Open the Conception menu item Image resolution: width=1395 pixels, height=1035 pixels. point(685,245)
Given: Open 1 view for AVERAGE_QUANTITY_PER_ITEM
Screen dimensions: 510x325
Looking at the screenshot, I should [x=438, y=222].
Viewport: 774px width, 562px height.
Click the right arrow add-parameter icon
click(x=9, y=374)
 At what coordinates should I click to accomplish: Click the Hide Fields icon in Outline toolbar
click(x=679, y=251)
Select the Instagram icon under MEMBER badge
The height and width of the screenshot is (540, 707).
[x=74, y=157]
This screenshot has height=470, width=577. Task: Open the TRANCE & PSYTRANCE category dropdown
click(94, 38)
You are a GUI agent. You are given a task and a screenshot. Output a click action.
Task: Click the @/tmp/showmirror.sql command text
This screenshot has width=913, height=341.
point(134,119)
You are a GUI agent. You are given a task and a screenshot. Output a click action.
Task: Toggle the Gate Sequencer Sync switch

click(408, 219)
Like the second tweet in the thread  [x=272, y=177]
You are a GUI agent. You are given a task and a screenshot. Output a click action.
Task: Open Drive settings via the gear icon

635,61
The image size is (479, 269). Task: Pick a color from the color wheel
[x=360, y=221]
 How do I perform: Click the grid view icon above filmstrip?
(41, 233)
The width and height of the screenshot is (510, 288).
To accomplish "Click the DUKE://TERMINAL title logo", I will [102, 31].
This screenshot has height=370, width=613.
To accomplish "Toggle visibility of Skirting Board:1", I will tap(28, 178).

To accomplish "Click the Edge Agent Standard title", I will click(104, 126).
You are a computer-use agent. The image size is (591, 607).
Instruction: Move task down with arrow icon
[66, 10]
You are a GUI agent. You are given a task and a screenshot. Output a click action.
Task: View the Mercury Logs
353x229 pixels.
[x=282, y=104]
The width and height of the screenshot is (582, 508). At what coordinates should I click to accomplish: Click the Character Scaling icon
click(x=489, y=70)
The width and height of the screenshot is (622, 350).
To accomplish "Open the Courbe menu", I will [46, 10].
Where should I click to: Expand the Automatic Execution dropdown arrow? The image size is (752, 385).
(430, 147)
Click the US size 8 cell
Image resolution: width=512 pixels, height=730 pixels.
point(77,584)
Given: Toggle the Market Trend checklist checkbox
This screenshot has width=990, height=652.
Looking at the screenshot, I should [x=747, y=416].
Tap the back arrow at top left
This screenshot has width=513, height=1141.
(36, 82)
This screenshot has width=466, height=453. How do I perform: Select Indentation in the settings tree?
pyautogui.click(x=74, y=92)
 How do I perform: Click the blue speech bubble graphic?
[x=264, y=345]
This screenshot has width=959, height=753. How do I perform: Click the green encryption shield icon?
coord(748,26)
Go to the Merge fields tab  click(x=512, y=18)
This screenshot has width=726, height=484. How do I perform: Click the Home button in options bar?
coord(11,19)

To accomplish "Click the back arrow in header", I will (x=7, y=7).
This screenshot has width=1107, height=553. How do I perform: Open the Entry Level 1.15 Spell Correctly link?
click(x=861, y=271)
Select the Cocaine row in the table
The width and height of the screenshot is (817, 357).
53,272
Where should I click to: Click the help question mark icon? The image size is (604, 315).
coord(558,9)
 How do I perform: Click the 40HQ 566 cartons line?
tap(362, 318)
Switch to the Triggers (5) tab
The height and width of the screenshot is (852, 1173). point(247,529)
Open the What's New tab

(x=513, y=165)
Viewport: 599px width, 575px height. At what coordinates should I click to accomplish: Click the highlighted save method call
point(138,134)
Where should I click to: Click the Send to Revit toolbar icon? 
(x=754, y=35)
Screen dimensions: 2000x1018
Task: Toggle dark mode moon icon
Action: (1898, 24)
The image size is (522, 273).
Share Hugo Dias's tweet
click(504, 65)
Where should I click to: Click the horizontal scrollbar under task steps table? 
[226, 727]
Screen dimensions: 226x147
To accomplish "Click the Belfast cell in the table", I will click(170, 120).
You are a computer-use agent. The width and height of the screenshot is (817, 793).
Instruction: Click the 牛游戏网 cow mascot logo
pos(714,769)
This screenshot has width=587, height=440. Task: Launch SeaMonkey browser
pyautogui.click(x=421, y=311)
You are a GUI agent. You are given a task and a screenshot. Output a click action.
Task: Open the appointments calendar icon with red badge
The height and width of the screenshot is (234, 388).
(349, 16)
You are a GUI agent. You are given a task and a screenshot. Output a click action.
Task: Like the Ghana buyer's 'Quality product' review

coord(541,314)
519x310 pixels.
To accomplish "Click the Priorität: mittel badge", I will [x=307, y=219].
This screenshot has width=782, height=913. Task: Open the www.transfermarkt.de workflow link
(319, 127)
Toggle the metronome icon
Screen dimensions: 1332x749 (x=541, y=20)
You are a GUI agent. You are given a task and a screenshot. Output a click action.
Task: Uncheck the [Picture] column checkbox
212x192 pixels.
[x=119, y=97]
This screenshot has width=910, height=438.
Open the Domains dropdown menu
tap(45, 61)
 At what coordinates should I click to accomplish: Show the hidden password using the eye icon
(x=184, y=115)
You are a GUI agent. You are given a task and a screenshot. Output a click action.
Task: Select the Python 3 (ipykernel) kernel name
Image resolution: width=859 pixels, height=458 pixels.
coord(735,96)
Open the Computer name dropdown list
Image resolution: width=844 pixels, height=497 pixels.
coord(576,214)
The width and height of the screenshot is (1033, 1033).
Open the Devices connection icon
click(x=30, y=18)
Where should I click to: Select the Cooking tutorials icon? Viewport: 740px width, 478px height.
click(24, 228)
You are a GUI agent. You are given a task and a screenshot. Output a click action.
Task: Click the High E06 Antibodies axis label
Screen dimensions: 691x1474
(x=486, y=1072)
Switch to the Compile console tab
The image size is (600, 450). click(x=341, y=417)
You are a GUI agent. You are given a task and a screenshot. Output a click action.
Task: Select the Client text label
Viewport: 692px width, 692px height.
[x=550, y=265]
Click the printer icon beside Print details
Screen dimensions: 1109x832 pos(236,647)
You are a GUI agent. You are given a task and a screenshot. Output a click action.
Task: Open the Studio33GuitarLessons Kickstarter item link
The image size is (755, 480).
....
● **ASSIGNMENT**
All entries should be restated word for word.

● **ANSWER TO THE EXERCISE**
Open the Conception menu item Image resolution: width=1395 pixels, height=1035 pixels. point(685,245)
Given: Open 1 view for AVERAGE_QUANTITY_PER_ITEM
Screen dimensions: 510x325
Looking at the screenshot, I should [x=438, y=222].
Viewport: 774px width, 562px height.
Click the right arrow add-parameter icon
click(x=9, y=374)
 At what coordinates should I click to accomplish: Click the Hide Fields icon in Outline toolbar
click(x=679, y=251)
Select the Instagram icon under MEMBER badge
The height and width of the screenshot is (540, 707).
[x=74, y=157]
This screenshot has height=470, width=577. Task: Open the TRANCE & PSYTRANCE category dropdown
click(94, 38)
You are a GUI agent. You are given a task and a screenshot. Output a click action.
Task: Click the @/tmp/showmirror.sql command text
This screenshot has width=913, height=341.
point(134,119)
You are a GUI agent. You are given a task and a screenshot. Output a click action.
Task: Toggle the Gate Sequencer Sync switch

click(408, 219)
Like the second tweet in the thread  [x=272, y=177]
You are a GUI agent. You are given a task and a screenshot. Output a click action.
Task: Open Drive settings via the gear icon

635,61
The image size is (479, 269). Task: Pick a color from the color wheel
[x=360, y=221]
 How do I perform: Click the grid view icon above filmstrip?
(41, 233)
The width and height of the screenshot is (510, 288).
To accomplish "Click the DUKE://TERMINAL title logo", I will [102, 31].
This screenshot has height=370, width=613.
To accomplish "Toggle visibility of Skirting Board:1", I will tap(28, 178).

To accomplish "Click the Edge Agent Standard title", I will click(104, 126).
You are a computer-use agent. The image size is (591, 607).
Instruction: Move task down with arrow icon
[66, 10]
You are a GUI agent. You are given a task and a screenshot. Output a click action.
Task: View the Mercury Logs
353x229 pixels.
[x=282, y=104]
The width and height of the screenshot is (582, 508). At what coordinates should I click to accomplish: Click the Character Scaling icon
click(x=489, y=70)
The width and height of the screenshot is (622, 350).
To accomplish "Open the Courbe menu", I will [46, 10].
Where should I click to: Expand the Automatic Execution dropdown arrow? The image size is (752, 385).
(430, 147)
Click the US size 8 cell
Image resolution: width=512 pixels, height=730 pixels.
point(77,584)
Given: Toggle the Market Trend checklist checkbox
This screenshot has width=990, height=652.
Looking at the screenshot, I should [x=747, y=416].
Tap the back arrow at top left
This screenshot has width=513, height=1141.
(36, 82)
This screenshot has width=466, height=453. How do I perform: Select Indentation in the settings tree?
pyautogui.click(x=74, y=92)
 How do I perform: Click the blue speech bubble graphic?
[x=264, y=345]
This screenshot has width=959, height=753. How do I perform: Click the green encryption shield icon?
coord(748,26)
Go to the Merge fields tab  click(x=512, y=18)
This screenshot has width=726, height=484. How do I perform: Click the Home button in options bar?
coord(11,19)

To accomplish "Click the back arrow in header", I will (x=7, y=7).
This screenshot has width=1107, height=553. How do I perform: Open the Entry Level 1.15 Spell Correctly link?
click(x=861, y=271)
Select the Cocaine row in the table
The width and height of the screenshot is (817, 357).
53,272
Where should I click to: Click the help question mark icon? The image size is (604, 315).
coord(558,9)
 How do I perform: Click the 40HQ 566 cartons line?
tap(362, 318)
Switch to the Triggers (5) tab
The height and width of the screenshot is (852, 1173). point(247,529)
Open the What's New tab

(x=513, y=165)
Viewport: 599px width, 575px height. At what coordinates should I click to accomplish: Click the highlighted save method call
point(138,134)
Where should I click to: Click the Send to Revit toolbar icon? 
(x=754, y=35)
Screen dimensions: 2000x1018
Task: Toggle dark mode moon icon
Action: (1898, 24)
The image size is (522, 273).
Share Hugo Dias's tweet
click(504, 65)
Where should I click to: Click the horizontal scrollbar under task steps table? 
[226, 727]
Screen dimensions: 226x147
To accomplish "Click the Belfast cell in the table", I will click(170, 120).
You are a computer-use agent. The width and height of the screenshot is (817, 793).
Instruction: Click the 牛游戏网 cow mascot logo
pos(714,769)
This screenshot has width=587, height=440. Task: Launch SeaMonkey browser
pyautogui.click(x=421, y=311)
You are a GUI agent. You are given a task and a screenshot. Output a click action.
Task: Open the appointments calendar icon with red badge
The height and width of the screenshot is (234, 388).
(349, 16)
You are a GUI agent. You are given a task and a screenshot. Output a click action.
Task: Like the Ghana buyer's 'Quality product' review

coord(541,314)
519x310 pixels.
To accomplish "Click the Priorität: mittel badge", I will [x=307, y=219].
This screenshot has width=782, height=913. Task: Open the www.transfermarkt.de workflow link
(319, 127)
Toggle the metronome icon
Screen dimensions: 1332x749 (x=541, y=20)
You are a GUI agent. You are given a task and a screenshot. Output a click action.
Task: Uncheck the [Picture] column checkbox
212x192 pixels.
[x=119, y=97]
This screenshot has width=910, height=438.
Open the Domains dropdown menu
tap(45, 61)
 At what coordinates should I click to accomplish: Show the hidden password using the eye icon
(x=184, y=115)
You are a GUI agent. You are given a task and a screenshot. Output a click action.
Task: Select the Python 3 (ipykernel) kernel name
Image resolution: width=859 pixels, height=458 pixels.
coord(735,96)
Open the Computer name dropdown list
Image resolution: width=844 pixels, height=497 pixels.
coord(576,214)
The width and height of the screenshot is (1033, 1033).
Open the Devices connection icon
click(x=30, y=18)
Where should I click to: Select the Cooking tutorials icon? Viewport: 740px width, 478px height.
click(24, 228)
You are a GUI agent. You are given a task and a screenshot. Output a click action.
Task: Click the High E06 Antibodies axis label
Screen dimensions: 691x1474
(x=486, y=1072)
Switch to the Compile console tab
The image size is (600, 450). click(x=341, y=417)
You are a GUI agent. You are given a task and a screenshot. Output a click action.
Task: Select the Client text label
Viewport: 692px width, 692px height.
[x=550, y=265]
Click the printer icon beside Print details
Screen dimensions: 1109x832 pos(236,647)
You are a GUI agent. You are given a task and a screenshot. Output a click action.
Task: Open the Studio33GuitarLessons Kickstarter item link
The image size is (755, 480).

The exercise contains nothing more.